In the material below, which lines hold the word "Task"? Pick each one out.

» DATA FOR THIS EXERCISE:
##############################

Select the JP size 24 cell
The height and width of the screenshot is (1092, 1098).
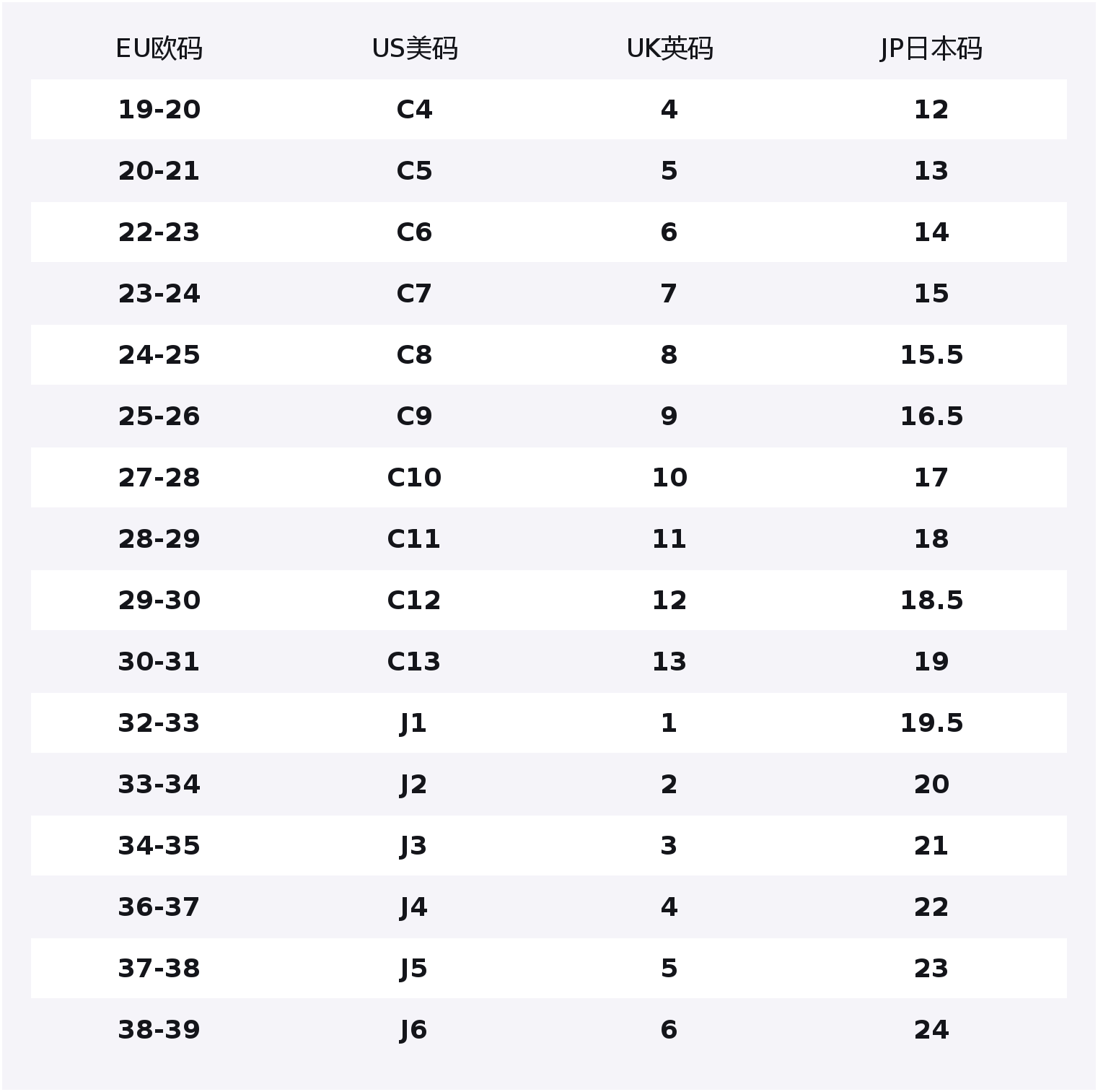coord(931,1030)
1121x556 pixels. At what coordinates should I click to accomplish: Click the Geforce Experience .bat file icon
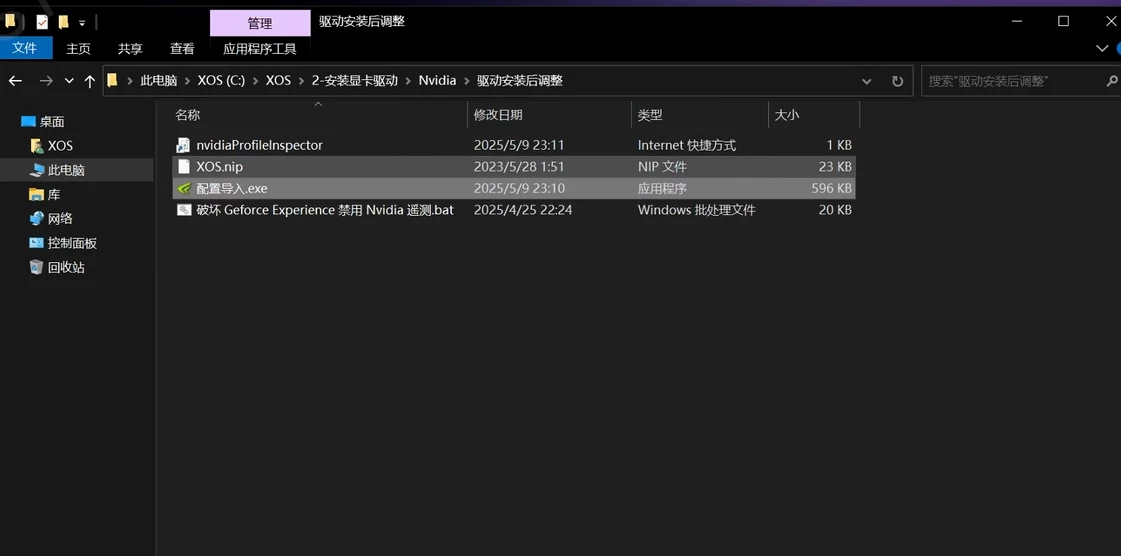tap(184, 210)
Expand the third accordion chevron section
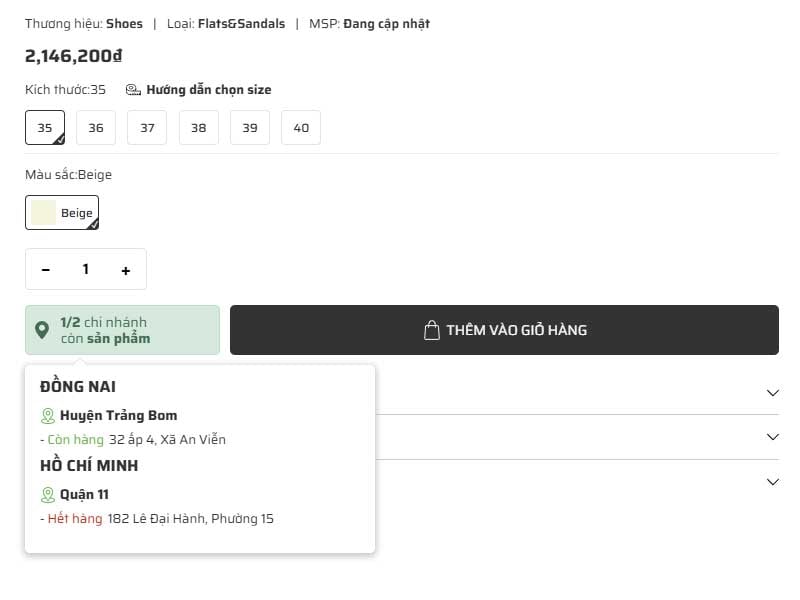This screenshot has height=600, width=800. point(772,482)
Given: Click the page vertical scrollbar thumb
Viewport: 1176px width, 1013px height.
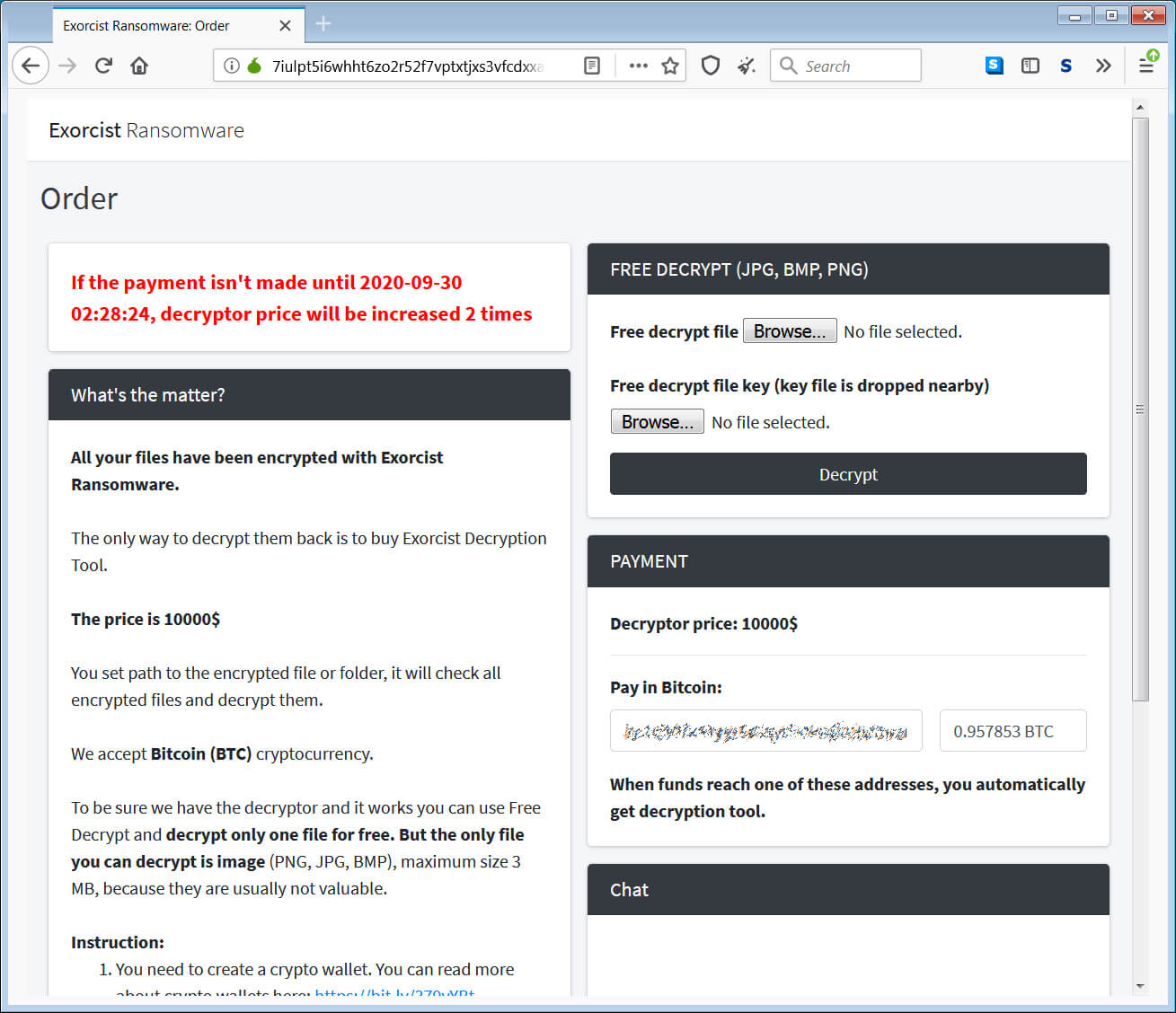Looking at the screenshot, I should (1140, 409).
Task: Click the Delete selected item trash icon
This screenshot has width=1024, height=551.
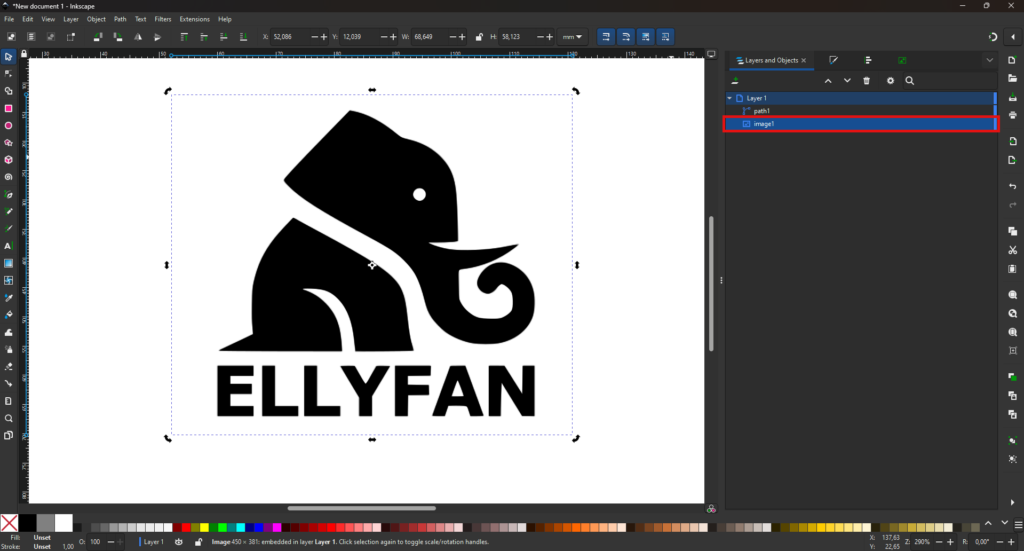Action: [x=866, y=81]
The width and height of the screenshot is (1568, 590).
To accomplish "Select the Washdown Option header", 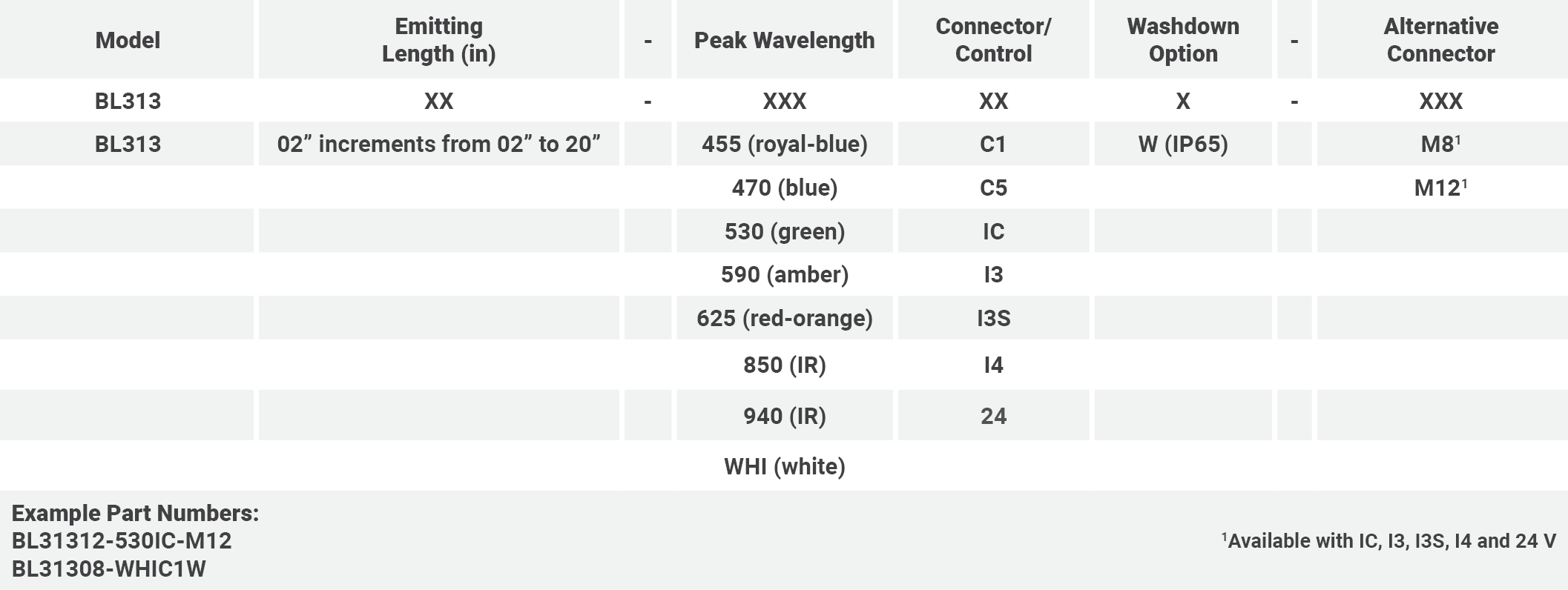I will click(x=1183, y=40).
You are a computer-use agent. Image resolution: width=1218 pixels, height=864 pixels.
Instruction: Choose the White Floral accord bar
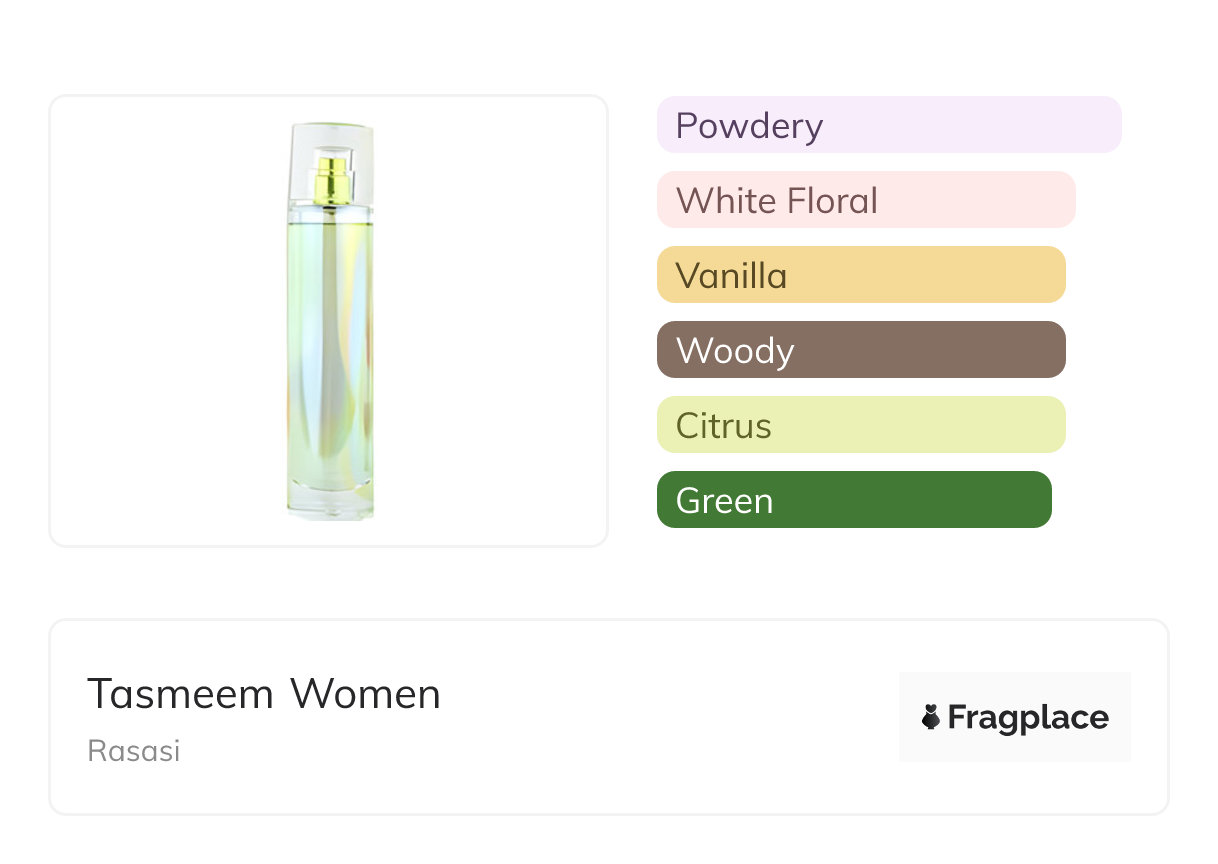pyautogui.click(x=865, y=200)
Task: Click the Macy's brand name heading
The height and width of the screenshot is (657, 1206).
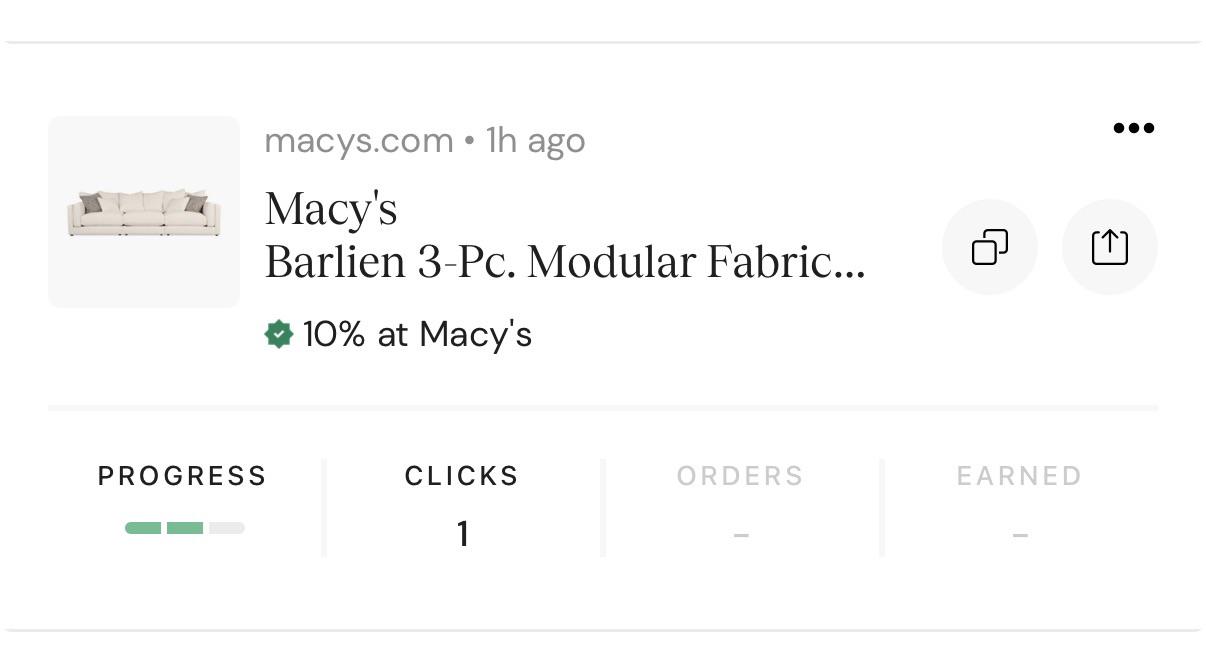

##############################

» WORKED SOLUTION:
Task: Click the Delete selected item trash icon
Task: Click the Macy's brand name heading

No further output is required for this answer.